> BLOCO DE TEXTO
────

Sobre o anúncio do Governador do Banco de Portugal de uma nova
canalização de recursos públicos para a banca privada
por Agostinho Lopes
O anúncio pelo Governador do Banco de Portugal sobre a
intervenção no Banco Espírito Santo constitui uma
peça mais no escandaloso processo dirigido para fazer pagar aos
trabalhadores e ao povo português os custos da especulação
e da gestão danosa dos principais grupos financeiros, desenvolvidas e
alimentadas ao longo de anos com a conivência dos governos e dos supostos
reguladores.
1. O anúncio ontem realizado começa por ser um rotundo desmentido
às sucessivas e solenes declarações, nas últimas
semanas, do Primeiro-Ministro, Ministra das Finanças e do próprio
Governador do Banco de Portugal (BdP) do não recurso a fundos
públicos para a resolução do colossal buraco
económico e financeiro do BES/GES. Na verdade, o Governo escondeu-se
atrás do Governador do BdP, para iludir que é por sua
decisão e responsabilidade que, invocando a defesa dos depositantes,
serão canalizados novamente para as mãos do grande capital
milhares de milhões de euros para tapar os buracos e continuar a
alimentar a lógica dos grupos financeiros e a especulação
a que se têm dedicado.
2. O PCP denuncia a colossal mistificação que, a coberto de um
alegado recurso ao chamado Fundo de Resolução, tem em vista
esconder a verdadeira natureza e consequência da
intervenção agora decidida. A ideia de que residiria nesse Fundo
de Resolução (tutelado pelo Ministério das Finanças
e Banco de Portugal) a solução encontrada cujo montante
ascende a escassas centenas de milhões de euros - constitui um embuste
dirigido a enganar os portugueses.
Trata-se de esconder e iludir a drenagem, de facto, de 4,4 mil milhões
de euros de empréstimo do Estado português como é
claramente referido pelo comunicado da Comissão Europeia - do chamado
Fundo de Recapitalização que, inserido no pacote da troika, os
portugueses e o País estão duramente a pagar com desemprego,
cortes de salários e pensões, restrições nos
direitos à saúde e à educação e aumento de
impostos, inseparáveis de um insuportável custo do serviço
da dívida.

────

> DADOS

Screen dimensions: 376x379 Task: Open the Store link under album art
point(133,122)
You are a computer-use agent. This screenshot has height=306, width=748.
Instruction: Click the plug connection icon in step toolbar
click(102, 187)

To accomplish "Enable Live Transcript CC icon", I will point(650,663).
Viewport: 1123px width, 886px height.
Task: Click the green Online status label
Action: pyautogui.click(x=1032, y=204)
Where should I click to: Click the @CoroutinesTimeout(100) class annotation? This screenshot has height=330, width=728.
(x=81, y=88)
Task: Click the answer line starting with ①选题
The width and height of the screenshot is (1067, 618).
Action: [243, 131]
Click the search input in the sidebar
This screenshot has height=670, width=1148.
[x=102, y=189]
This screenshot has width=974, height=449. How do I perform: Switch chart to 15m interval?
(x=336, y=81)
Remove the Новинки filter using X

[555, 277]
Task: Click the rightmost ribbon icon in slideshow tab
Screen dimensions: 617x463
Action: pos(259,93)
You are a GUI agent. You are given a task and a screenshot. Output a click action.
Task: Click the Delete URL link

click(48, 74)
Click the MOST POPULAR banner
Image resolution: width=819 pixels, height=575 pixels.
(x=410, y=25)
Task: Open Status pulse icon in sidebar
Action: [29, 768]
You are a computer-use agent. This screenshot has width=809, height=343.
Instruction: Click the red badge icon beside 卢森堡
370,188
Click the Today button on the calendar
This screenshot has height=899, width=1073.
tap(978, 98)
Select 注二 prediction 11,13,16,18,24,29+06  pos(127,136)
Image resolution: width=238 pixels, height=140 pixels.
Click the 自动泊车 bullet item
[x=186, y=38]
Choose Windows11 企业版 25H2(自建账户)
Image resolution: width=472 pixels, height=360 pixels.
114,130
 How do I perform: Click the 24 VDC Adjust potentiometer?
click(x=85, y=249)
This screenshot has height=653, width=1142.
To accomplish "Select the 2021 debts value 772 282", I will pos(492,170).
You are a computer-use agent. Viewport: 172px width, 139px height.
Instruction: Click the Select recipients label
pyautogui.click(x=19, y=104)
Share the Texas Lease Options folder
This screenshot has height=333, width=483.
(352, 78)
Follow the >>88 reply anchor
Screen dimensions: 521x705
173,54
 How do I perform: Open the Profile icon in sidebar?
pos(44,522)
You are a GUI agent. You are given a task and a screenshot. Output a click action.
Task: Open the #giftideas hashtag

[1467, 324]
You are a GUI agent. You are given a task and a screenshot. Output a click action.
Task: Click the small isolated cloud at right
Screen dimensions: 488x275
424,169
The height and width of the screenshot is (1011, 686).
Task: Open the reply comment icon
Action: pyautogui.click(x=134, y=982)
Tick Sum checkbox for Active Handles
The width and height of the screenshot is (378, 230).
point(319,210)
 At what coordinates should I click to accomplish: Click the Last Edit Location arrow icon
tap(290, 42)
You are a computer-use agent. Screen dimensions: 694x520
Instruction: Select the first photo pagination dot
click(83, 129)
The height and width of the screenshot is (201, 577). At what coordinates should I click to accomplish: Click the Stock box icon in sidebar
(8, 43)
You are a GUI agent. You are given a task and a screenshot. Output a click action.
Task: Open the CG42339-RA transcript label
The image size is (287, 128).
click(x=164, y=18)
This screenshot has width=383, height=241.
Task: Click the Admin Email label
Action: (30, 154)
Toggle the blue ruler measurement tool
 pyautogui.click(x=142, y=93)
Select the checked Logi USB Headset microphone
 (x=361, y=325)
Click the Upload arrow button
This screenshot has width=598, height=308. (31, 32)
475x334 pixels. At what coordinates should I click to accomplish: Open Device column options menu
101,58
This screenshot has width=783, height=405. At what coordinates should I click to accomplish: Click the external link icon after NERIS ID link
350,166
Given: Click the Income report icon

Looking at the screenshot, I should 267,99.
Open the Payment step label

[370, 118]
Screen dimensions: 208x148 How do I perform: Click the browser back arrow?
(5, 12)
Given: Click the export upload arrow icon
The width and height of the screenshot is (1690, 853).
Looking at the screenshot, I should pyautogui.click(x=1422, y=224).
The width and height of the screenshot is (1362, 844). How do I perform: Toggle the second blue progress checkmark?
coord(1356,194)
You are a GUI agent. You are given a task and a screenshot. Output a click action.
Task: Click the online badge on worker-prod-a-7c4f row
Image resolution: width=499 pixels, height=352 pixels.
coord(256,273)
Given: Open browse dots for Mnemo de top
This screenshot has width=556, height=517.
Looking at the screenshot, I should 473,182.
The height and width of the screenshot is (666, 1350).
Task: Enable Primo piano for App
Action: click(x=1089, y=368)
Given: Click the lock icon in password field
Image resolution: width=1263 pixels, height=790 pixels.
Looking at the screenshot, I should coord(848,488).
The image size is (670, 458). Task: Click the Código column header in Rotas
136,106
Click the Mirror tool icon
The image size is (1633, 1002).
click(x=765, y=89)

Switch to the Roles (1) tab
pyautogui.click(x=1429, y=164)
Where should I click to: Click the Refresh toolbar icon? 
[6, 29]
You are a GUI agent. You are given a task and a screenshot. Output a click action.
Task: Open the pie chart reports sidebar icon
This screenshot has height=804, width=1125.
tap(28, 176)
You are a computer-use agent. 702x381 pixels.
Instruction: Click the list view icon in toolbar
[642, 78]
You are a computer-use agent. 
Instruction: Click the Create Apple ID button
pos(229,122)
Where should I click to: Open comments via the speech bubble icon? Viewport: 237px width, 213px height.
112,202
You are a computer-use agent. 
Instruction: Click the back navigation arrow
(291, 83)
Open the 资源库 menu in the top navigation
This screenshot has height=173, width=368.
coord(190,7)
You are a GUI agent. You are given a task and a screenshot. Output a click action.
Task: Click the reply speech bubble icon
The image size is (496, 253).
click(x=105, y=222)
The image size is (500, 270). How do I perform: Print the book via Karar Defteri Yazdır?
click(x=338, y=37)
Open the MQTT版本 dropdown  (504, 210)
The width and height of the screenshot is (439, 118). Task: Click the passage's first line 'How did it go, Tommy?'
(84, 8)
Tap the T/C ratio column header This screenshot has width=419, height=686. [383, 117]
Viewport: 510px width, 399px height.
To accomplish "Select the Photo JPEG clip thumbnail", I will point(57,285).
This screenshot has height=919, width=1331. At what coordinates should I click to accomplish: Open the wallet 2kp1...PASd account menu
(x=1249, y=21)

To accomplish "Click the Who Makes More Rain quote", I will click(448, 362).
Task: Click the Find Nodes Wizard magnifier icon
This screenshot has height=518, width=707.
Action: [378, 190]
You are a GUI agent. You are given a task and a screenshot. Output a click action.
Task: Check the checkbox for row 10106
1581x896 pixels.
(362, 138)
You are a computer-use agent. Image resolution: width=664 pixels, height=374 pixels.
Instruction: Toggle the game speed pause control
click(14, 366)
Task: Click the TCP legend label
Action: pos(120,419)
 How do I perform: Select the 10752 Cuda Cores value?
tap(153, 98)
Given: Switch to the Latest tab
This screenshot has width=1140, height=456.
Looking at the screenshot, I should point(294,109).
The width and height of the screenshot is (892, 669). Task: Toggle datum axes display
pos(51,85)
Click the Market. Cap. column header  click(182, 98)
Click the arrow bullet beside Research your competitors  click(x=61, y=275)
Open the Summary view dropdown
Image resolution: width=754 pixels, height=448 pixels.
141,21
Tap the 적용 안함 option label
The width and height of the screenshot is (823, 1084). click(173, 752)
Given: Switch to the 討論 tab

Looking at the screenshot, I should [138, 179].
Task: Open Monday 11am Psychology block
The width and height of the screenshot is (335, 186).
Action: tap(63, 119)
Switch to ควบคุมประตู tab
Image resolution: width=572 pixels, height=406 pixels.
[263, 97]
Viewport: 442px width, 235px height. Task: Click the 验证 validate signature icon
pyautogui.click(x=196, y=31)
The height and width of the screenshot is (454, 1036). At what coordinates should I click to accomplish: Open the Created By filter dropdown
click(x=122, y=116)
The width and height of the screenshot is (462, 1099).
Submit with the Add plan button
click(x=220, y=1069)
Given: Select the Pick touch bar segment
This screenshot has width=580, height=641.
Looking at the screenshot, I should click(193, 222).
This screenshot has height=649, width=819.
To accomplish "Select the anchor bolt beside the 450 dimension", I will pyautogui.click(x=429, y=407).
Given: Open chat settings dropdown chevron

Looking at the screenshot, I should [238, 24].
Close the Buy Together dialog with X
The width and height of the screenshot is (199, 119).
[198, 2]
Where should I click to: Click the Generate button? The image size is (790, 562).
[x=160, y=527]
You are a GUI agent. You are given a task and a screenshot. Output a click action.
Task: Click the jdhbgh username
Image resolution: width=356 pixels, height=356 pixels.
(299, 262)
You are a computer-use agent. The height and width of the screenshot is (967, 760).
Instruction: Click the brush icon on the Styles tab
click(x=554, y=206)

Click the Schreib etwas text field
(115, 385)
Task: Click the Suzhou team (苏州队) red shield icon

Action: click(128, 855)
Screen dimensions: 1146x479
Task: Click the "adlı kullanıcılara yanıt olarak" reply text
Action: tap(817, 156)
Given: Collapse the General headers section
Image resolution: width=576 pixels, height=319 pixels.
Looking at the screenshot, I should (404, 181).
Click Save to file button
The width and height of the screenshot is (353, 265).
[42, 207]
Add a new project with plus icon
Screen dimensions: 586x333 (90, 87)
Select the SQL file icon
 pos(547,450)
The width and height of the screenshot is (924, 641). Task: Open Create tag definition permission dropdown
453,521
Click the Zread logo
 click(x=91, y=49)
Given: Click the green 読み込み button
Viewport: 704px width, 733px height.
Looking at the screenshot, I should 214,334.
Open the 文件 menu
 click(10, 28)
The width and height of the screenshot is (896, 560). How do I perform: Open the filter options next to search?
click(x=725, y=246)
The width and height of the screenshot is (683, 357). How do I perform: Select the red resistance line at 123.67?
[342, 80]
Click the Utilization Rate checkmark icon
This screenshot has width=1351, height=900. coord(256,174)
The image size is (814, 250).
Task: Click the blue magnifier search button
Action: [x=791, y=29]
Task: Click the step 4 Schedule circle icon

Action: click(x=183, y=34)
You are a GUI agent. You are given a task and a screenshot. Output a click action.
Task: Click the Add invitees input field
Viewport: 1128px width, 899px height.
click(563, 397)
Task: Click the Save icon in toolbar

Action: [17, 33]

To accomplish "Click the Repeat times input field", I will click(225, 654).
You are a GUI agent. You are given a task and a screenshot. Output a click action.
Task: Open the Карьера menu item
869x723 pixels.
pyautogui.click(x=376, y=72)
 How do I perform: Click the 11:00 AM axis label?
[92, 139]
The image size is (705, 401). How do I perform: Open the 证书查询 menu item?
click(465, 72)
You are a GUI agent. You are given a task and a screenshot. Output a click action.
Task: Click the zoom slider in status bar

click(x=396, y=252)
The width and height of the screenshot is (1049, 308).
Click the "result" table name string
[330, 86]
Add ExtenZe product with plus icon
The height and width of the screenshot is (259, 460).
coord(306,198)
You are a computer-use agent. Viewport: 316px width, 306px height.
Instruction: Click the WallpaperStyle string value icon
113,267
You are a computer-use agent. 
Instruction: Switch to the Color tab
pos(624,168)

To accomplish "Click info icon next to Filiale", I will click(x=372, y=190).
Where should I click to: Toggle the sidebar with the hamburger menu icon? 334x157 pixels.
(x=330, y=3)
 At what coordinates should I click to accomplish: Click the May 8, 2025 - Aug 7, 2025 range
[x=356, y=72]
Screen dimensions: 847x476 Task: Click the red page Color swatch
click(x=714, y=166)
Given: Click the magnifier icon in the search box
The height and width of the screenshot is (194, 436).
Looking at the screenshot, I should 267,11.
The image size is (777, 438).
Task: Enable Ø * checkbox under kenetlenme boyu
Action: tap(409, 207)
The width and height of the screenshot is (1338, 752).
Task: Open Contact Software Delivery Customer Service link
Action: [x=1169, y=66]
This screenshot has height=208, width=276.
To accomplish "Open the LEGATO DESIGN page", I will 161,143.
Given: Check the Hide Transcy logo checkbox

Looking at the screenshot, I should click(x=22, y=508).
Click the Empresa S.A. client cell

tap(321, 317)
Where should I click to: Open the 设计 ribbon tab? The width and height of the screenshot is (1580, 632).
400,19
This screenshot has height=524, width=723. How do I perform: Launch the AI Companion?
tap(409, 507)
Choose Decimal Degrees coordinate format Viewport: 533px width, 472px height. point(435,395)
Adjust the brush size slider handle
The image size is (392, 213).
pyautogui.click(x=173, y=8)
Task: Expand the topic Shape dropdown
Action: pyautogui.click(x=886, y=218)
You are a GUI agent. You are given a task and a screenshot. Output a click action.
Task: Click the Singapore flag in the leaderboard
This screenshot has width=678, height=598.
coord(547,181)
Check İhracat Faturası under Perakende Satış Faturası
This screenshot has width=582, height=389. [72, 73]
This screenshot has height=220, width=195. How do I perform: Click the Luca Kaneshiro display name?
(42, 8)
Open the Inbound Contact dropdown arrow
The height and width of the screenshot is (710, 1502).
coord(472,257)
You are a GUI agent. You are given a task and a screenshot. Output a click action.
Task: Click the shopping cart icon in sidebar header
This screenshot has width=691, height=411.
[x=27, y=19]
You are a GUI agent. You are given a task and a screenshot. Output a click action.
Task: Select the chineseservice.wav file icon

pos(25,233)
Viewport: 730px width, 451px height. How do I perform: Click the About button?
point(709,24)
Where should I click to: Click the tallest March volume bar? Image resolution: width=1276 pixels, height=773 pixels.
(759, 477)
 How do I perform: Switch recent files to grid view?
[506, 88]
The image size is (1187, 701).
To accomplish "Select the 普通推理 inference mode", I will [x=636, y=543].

────

> INSTRUÇÃO DADA A
Explique, em uma a três frases, por que razão o texto sobre o anúncio do Banco de Portugal chama «embuste» à ideia de que a solução estaria no Fundo de Resolução.
> INSTRUÇÃO DADA B
Transcreva do texto sobre o anúncio do Banco de Portugal tudo o que vai de "2. O PCP denuncia" até "enganar os portugueses.".

> RESPOSTA COMPLETA A
Essa ideia serviria para esconder e iludir a drenagem, de facto, de 4,4 mil milhões de euros de empréstimo do Estado português, vindos do chamado Fundo de Recapitalização, enquanto o Fundo de Resolução só ascende a escassas centenas de milhões de euros. Esse Fundo de Recapitalização faz parte do pacote da troika, que os portugueses estão a pagar com desemprego, cortes de salários e pensões, restrições na saúde e na educação e aumento de impostos.

> RESPOSTA COMPLETA B
2. O PCP denuncia a colossal mistificação que, a coberto de um
alegado recurso ao chamado Fundo de Resolução, tem em vista
esconder a verdadeira natureza e consequência da
intervenção agora decidida. A ideia de que residiria nesse Fundo
de Resolução (tutelado pelo Ministério das Finanças
e Banco de Portugal) a solução encontrada cujo montante
ascende a escassas centenas de milhões de euros - constitui um embuste
dirigido a enganar os portugueses.